Your answer should be an exact copy of the lines from the one containing "Toggle the right inspector panel" through the last line of the records below, without any pictures.

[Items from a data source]

┄┄┄┄┄┄┄┄┄┄┄┄┄┄┄┄┄┄┄┄

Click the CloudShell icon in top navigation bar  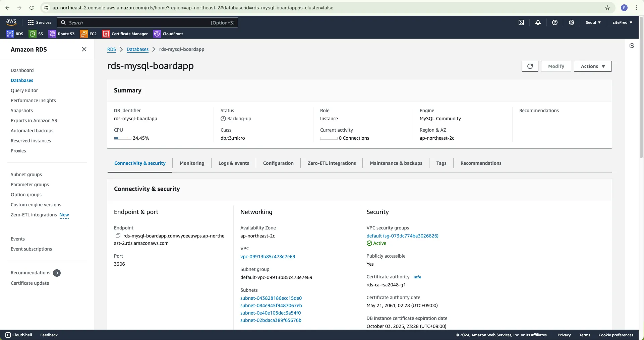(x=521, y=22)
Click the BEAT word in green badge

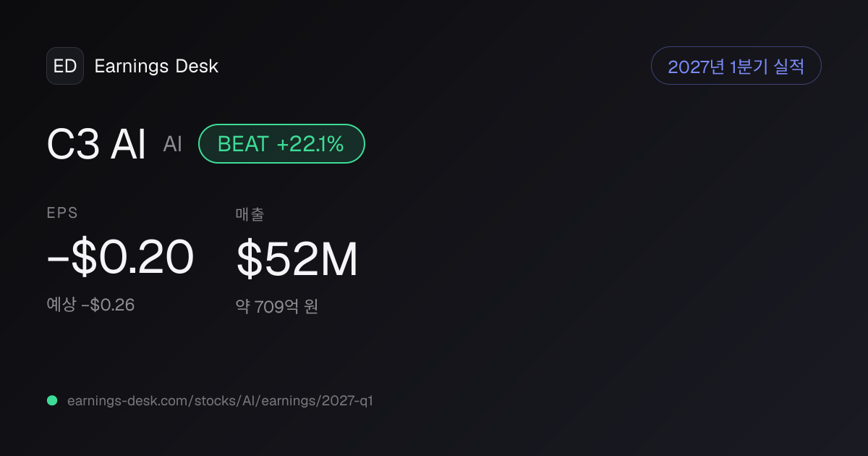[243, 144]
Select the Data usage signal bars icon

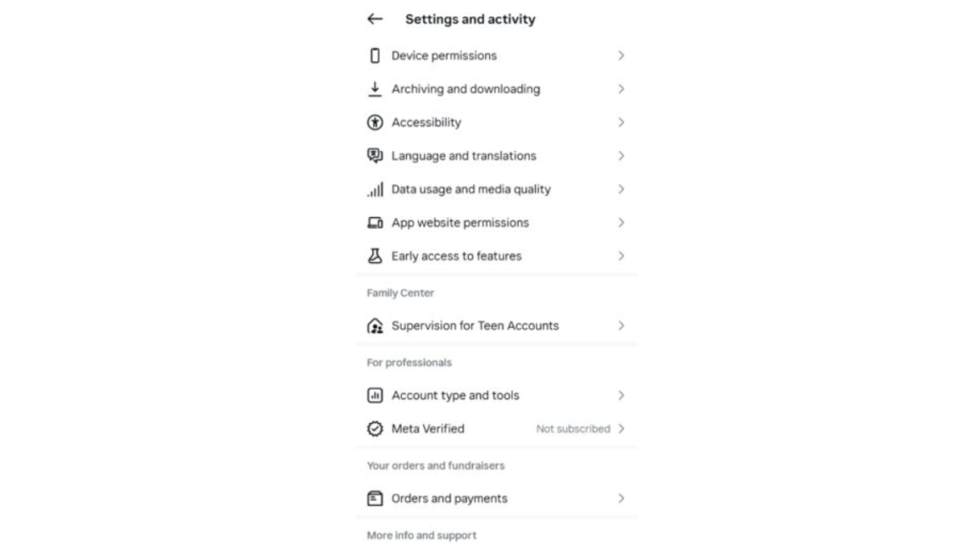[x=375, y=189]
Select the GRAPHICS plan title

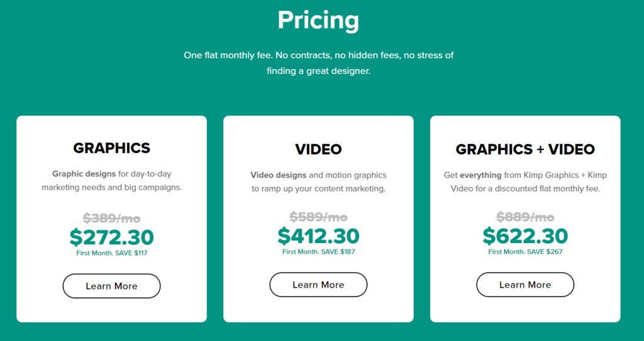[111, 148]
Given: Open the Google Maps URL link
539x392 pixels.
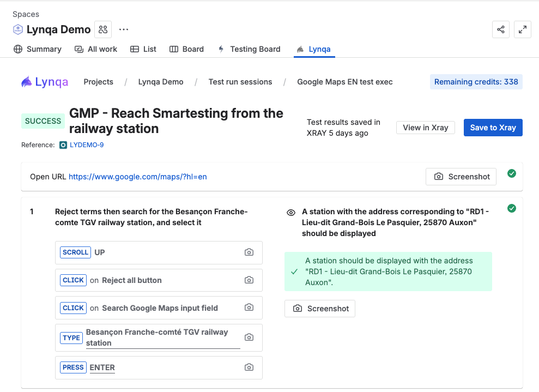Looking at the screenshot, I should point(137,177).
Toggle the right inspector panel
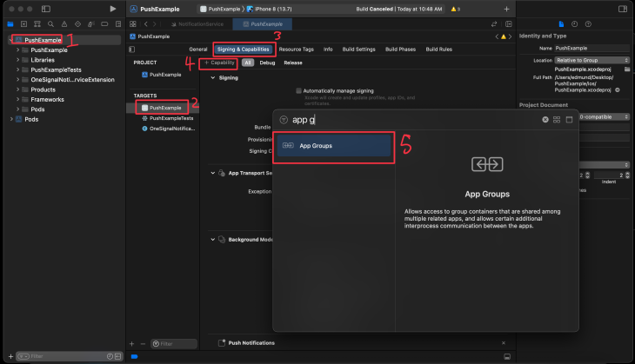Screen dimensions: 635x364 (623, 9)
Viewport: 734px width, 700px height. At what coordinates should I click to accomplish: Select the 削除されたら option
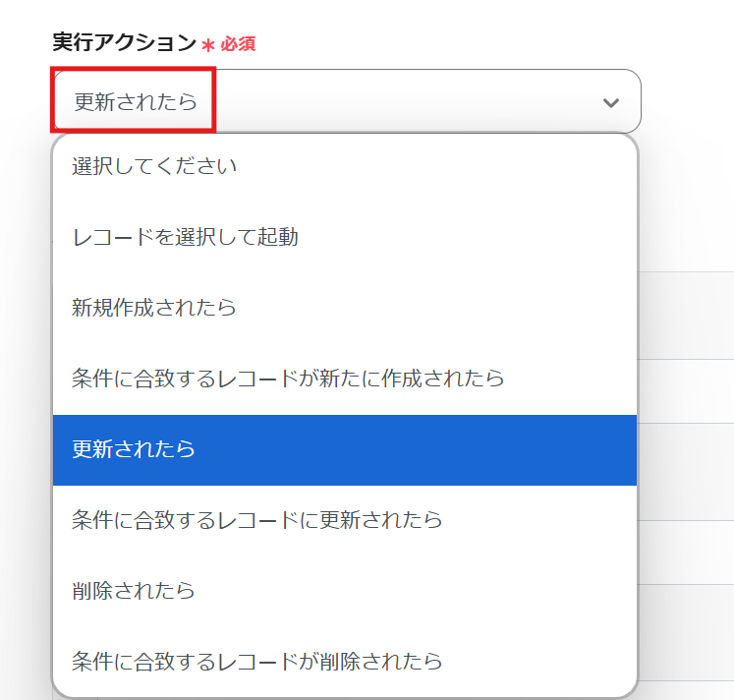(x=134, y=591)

┄┄┄┄┄┄┄┄┄┄┄┄┄┄┄┄┄┄┄┄

● **Result of this exercise**
Toggle the right inspector panel
Screen dimensions: 635x364 (623, 9)
Viewport: 734px width, 700px height. At what coordinates should I click to accomplish: Select the 削除されたら option
(x=134, y=591)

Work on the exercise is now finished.